*Task statement*. What lines of the data below include the word "Open"? Report them by copying each.

*Information shown*.
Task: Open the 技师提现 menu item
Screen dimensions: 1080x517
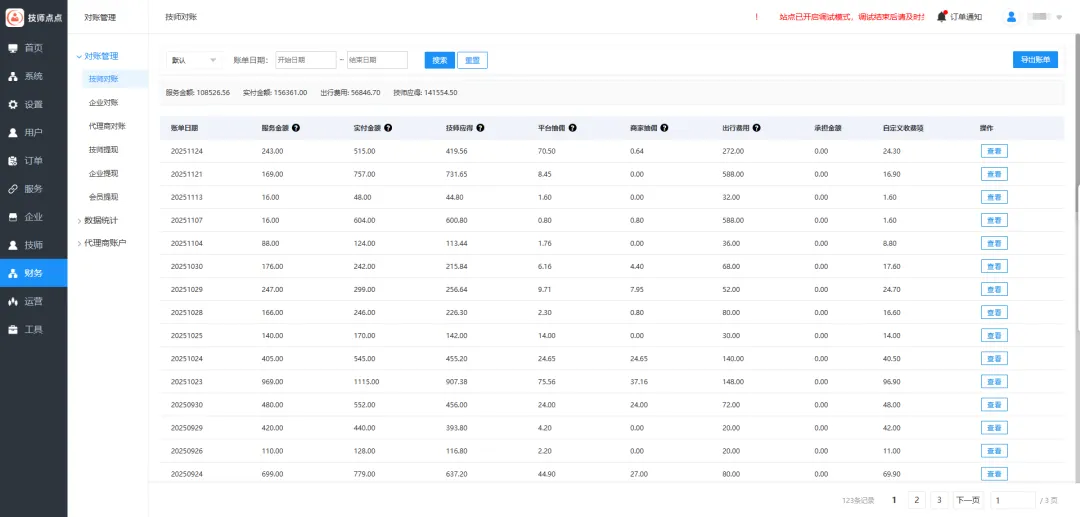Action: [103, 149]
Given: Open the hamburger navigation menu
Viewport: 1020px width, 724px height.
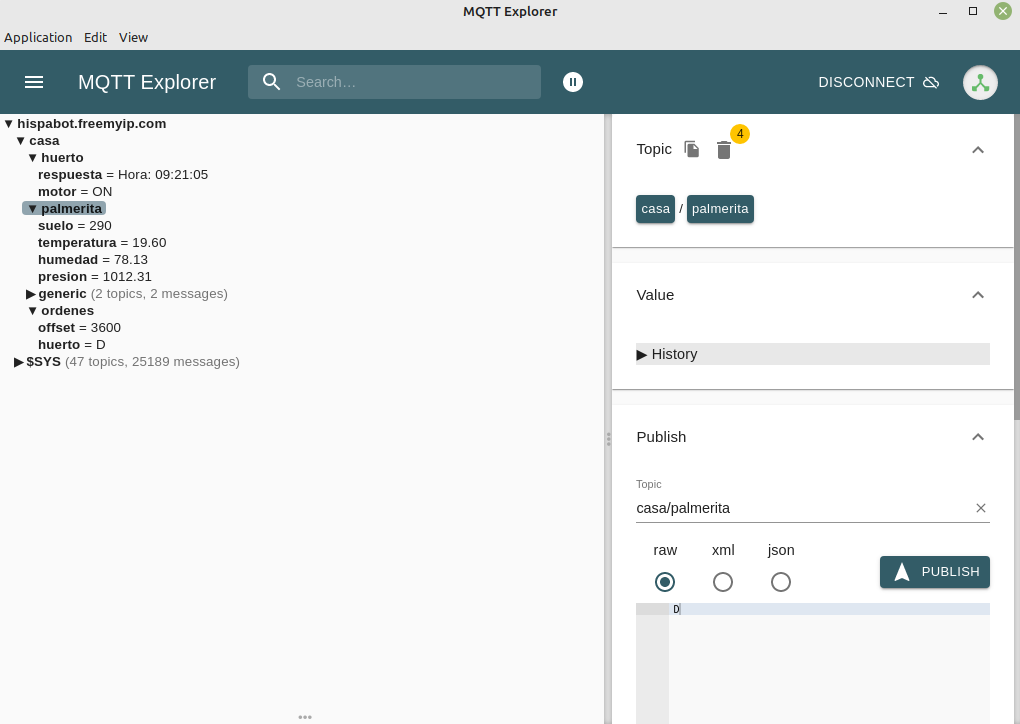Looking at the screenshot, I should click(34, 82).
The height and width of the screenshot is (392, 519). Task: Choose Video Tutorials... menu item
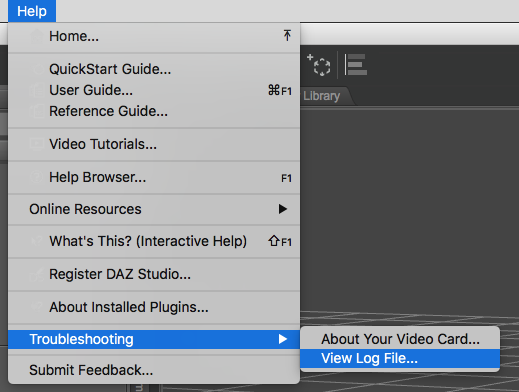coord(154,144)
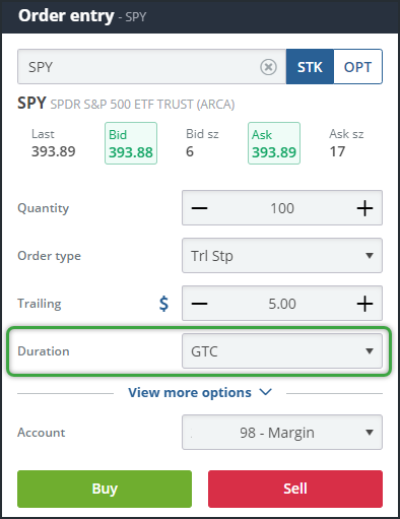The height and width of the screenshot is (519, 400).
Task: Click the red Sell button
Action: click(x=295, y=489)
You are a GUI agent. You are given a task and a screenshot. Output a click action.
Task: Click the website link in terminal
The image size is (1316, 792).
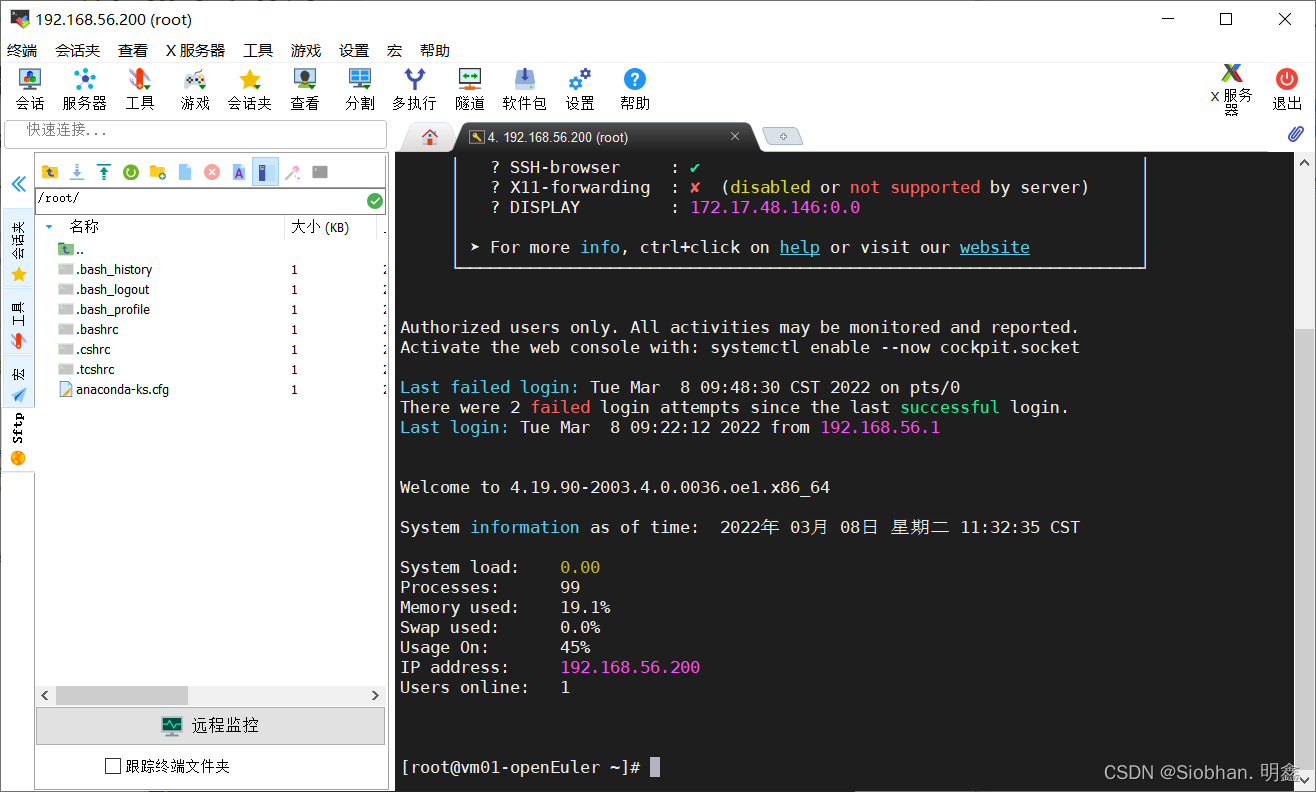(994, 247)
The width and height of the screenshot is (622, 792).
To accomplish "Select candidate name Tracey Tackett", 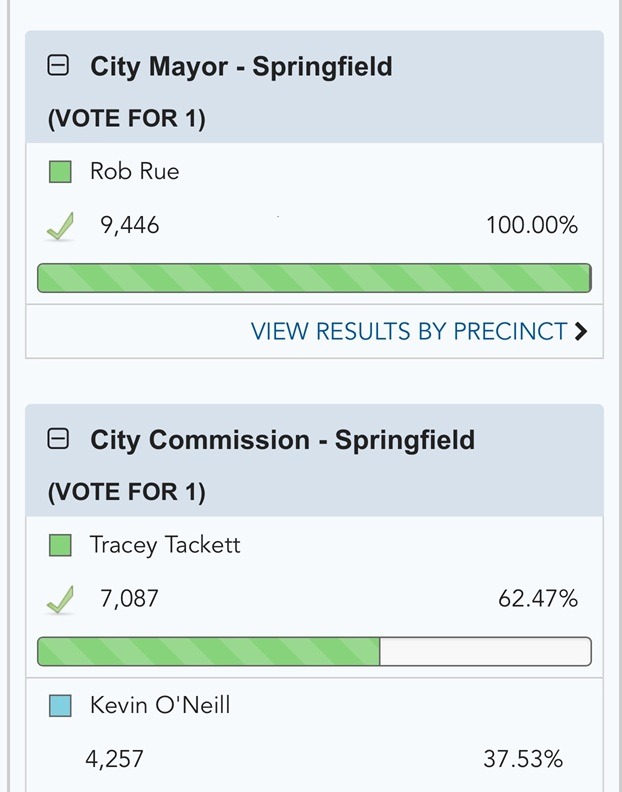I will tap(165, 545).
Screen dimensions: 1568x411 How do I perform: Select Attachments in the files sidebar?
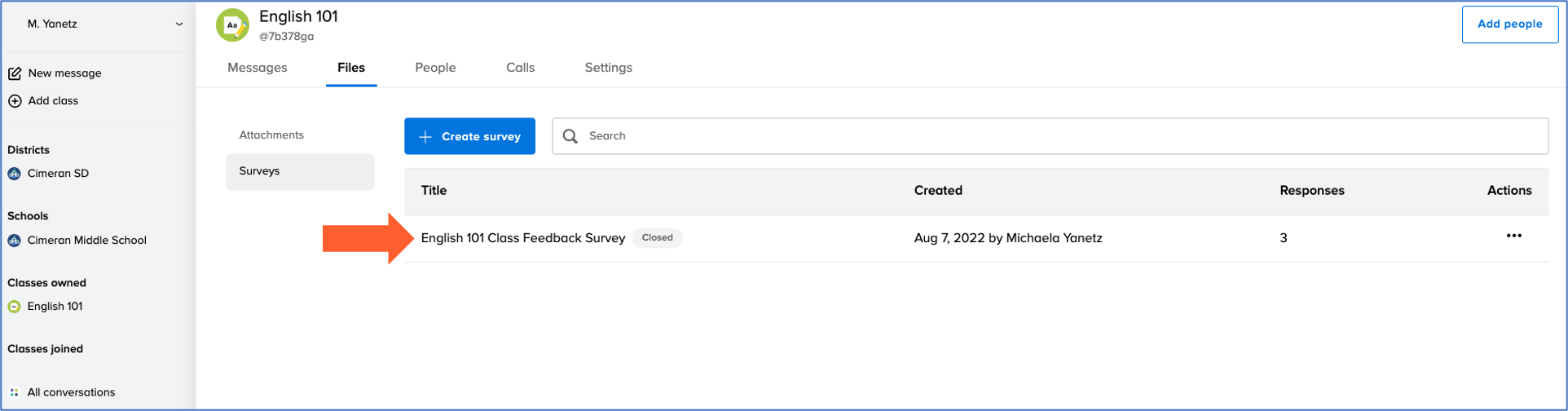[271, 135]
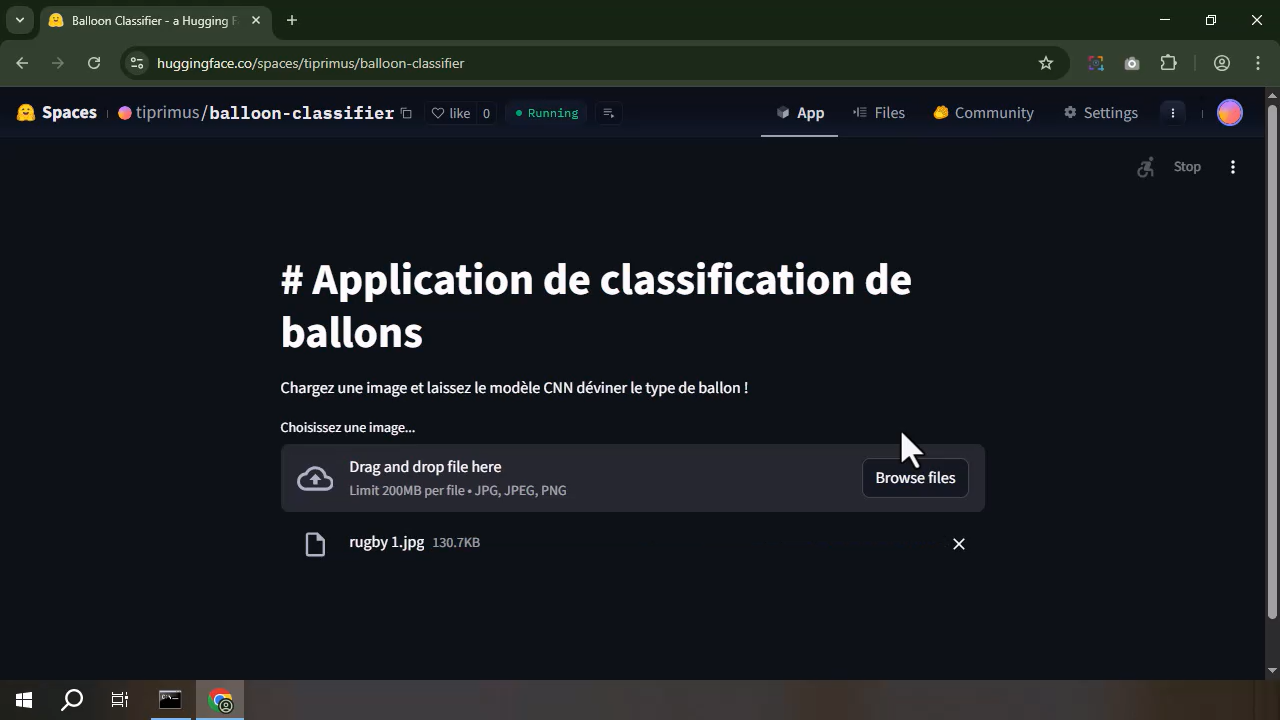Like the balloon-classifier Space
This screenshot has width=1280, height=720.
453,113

*Solution to this task*.
Task: Open the 技师提现 menu item
Given: Open the hamburger navigation menu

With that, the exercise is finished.